“[These six things doth the LORD hate: yea, seven are an abomination unto him:] … A false witness that speaketh lies, and he that soweth discord among brethren.“
Aimed at the Church?
If there were only one of the seven things that God hates that could be directed at the church it would have to be the last in the list:
He that soweth discord among brethren.
I have lost count of the times I have heard Christian brothers and sisters moaning and complaining, criticizing and gossiping. Such displays of discord, disharmony and disunity usually take place inside the church building, often immediately after a service. How does that work? We enter a building we call God’s sanctuary, we go through the motions of worshipping God, and we listen as the pastor brings God’s word. Then when the service is over we may find ourselves talking to others about how the worship wasn’t very good, or how the pastor spoke for too long. Or perhaps we gossip about others in the church. If you are reading this blog and you have never indulged in such behavior then you probably are not a resident of planet Earth.

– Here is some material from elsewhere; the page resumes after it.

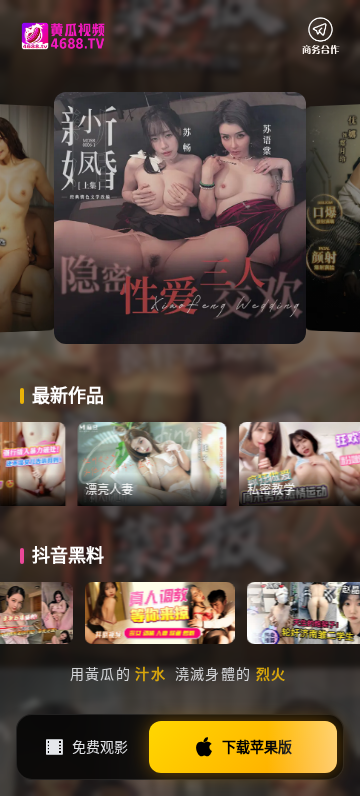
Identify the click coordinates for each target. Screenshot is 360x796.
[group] (190, 464)
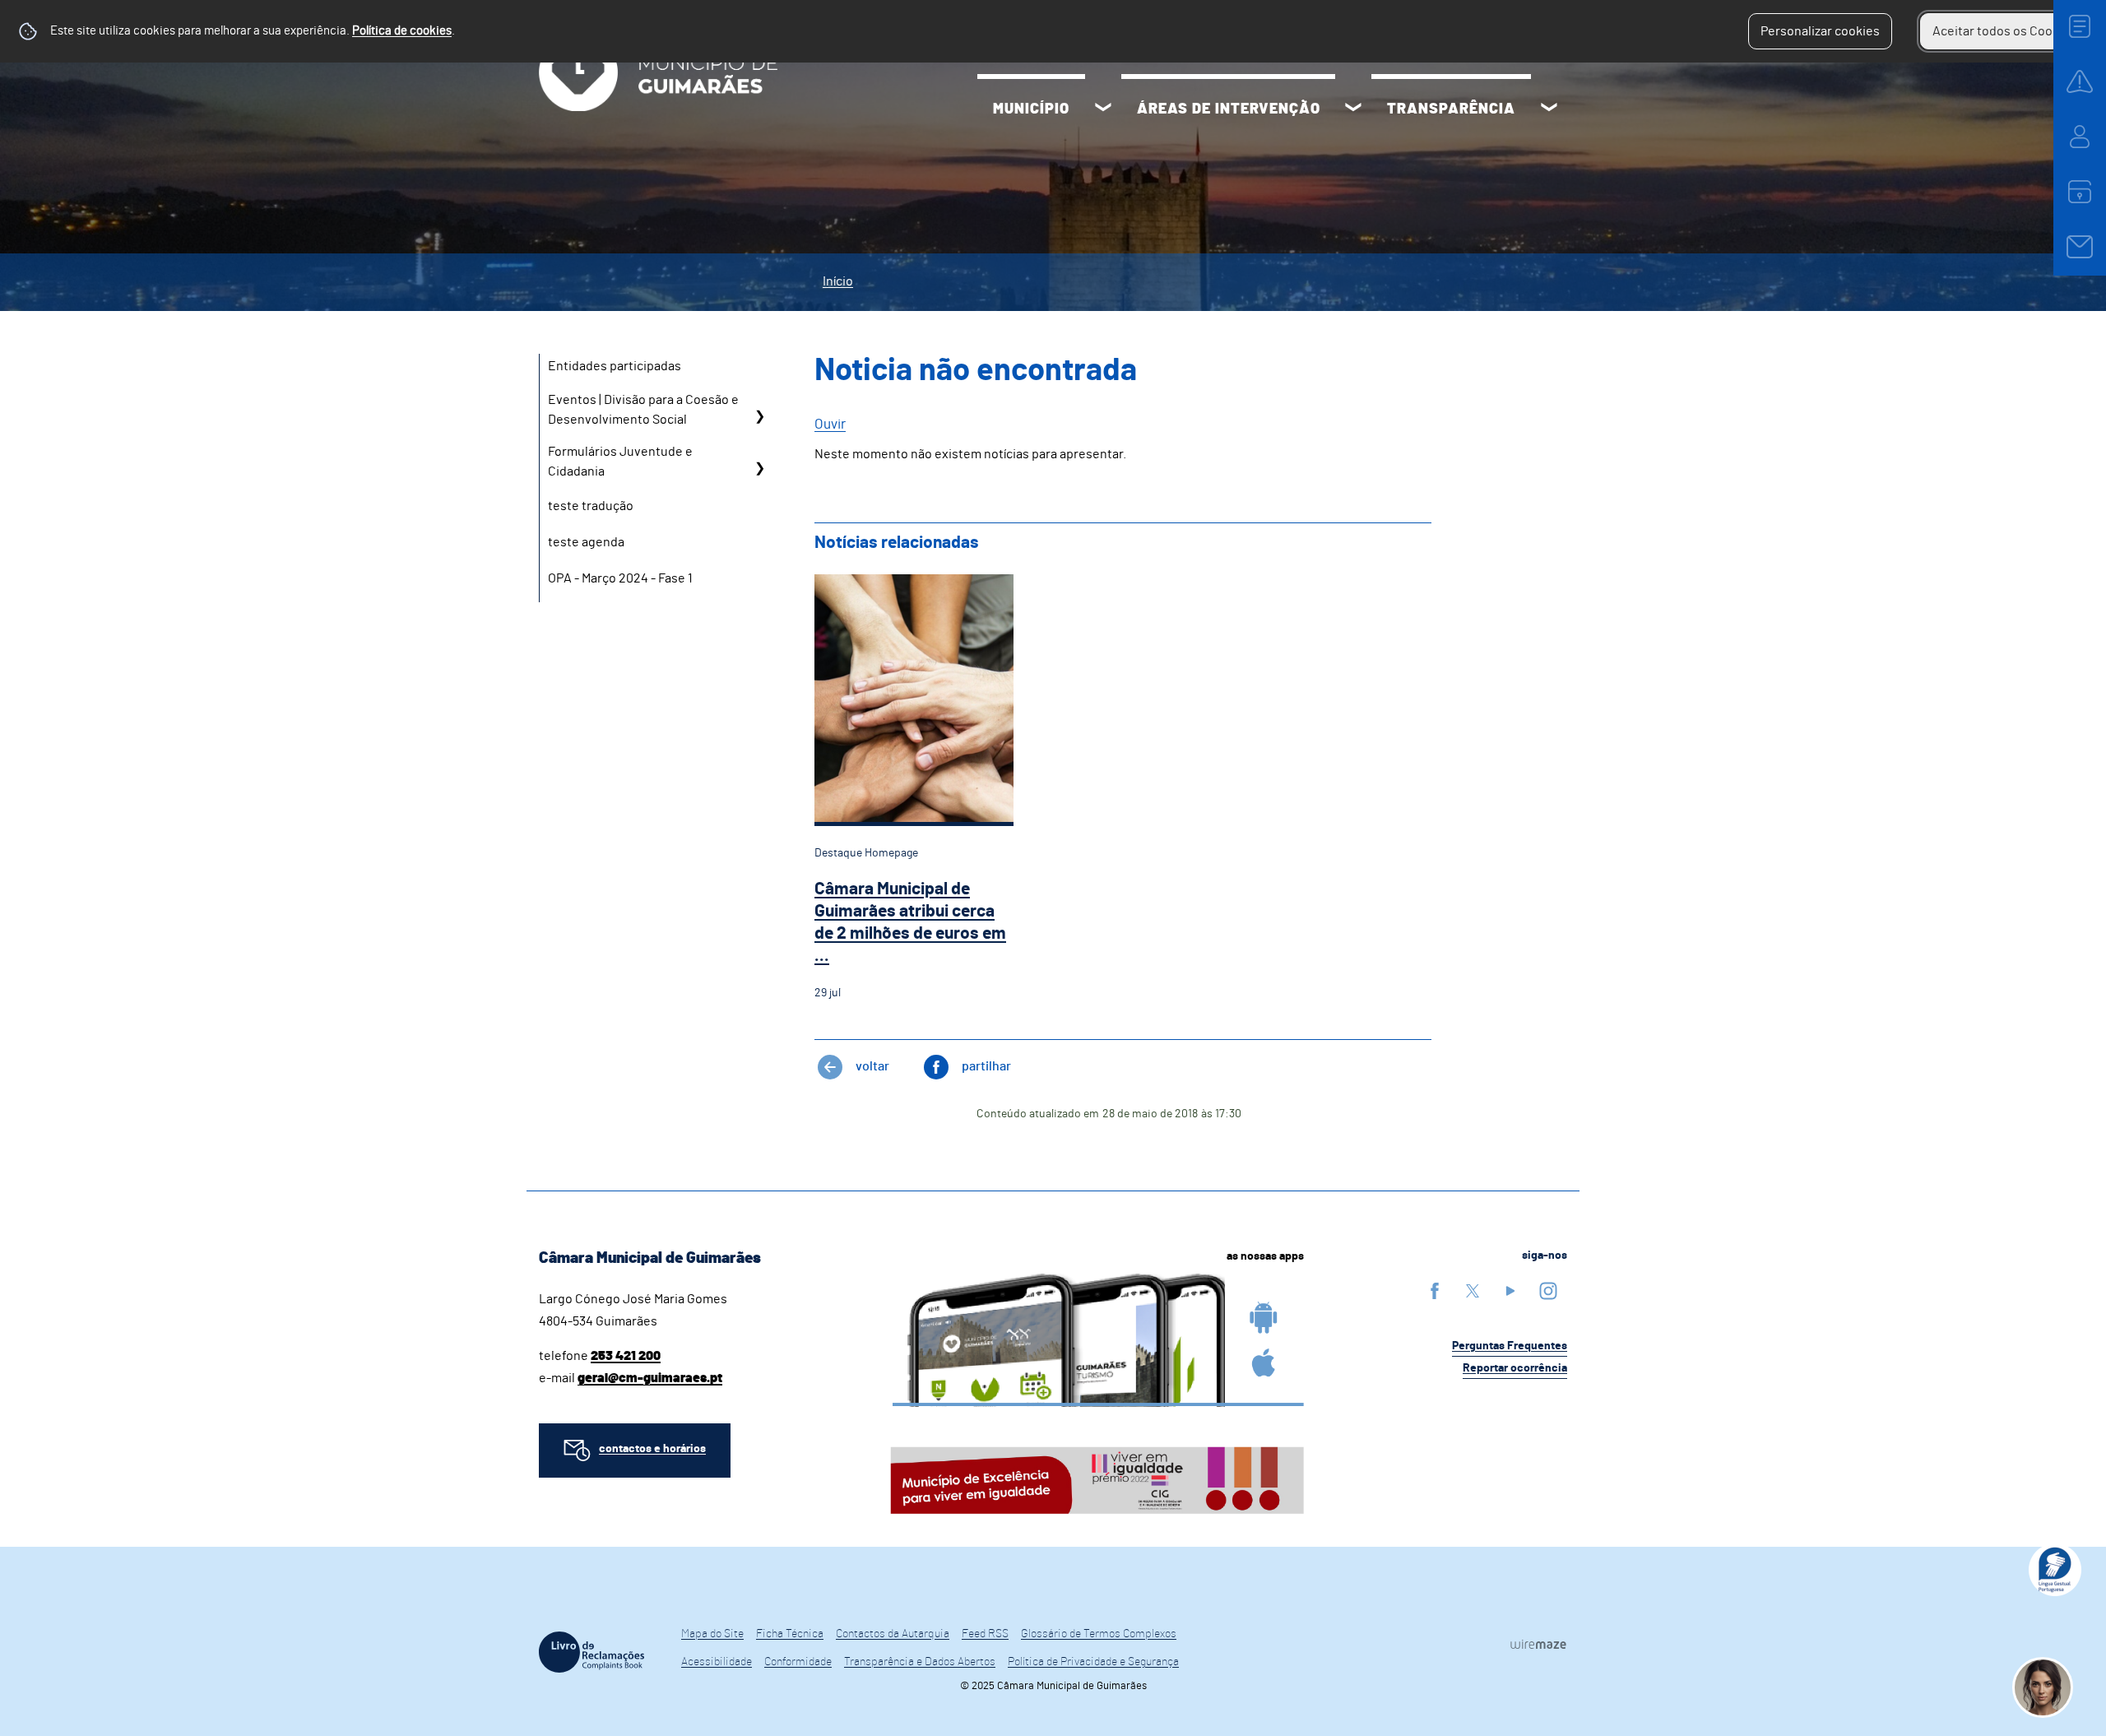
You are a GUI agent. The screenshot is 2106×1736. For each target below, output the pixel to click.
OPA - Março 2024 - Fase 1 (620, 578)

It is time, brothers and sisters, to put our hands up and acknowledge that we have used harmful words, that we have sown discord in our church fellowships, and we have offended God by doing so.
Here’s the challenge. Instead of criticizing your pastor this Sunday, how about thanking him for his sermon, and for all the other stuff he does, most of which you will never see or know about.
Instead of moaning about the musicians, how about encouraging them, even if they played too slow, too fast, too quietly or too loud (in your opinion).
Instead of gossiping about others, how about getting closer to them and looking at them through God’s eyes?
Instead of complaining about everything you think is wrong with your church why don’t you stop for a moment and ask God where he would like you to serve more, better or differently within your fellowship.
Fellowship has to be the key. Fellowship is diametrically opposed to discord. Could your church be described as a fellowship? If not, why not?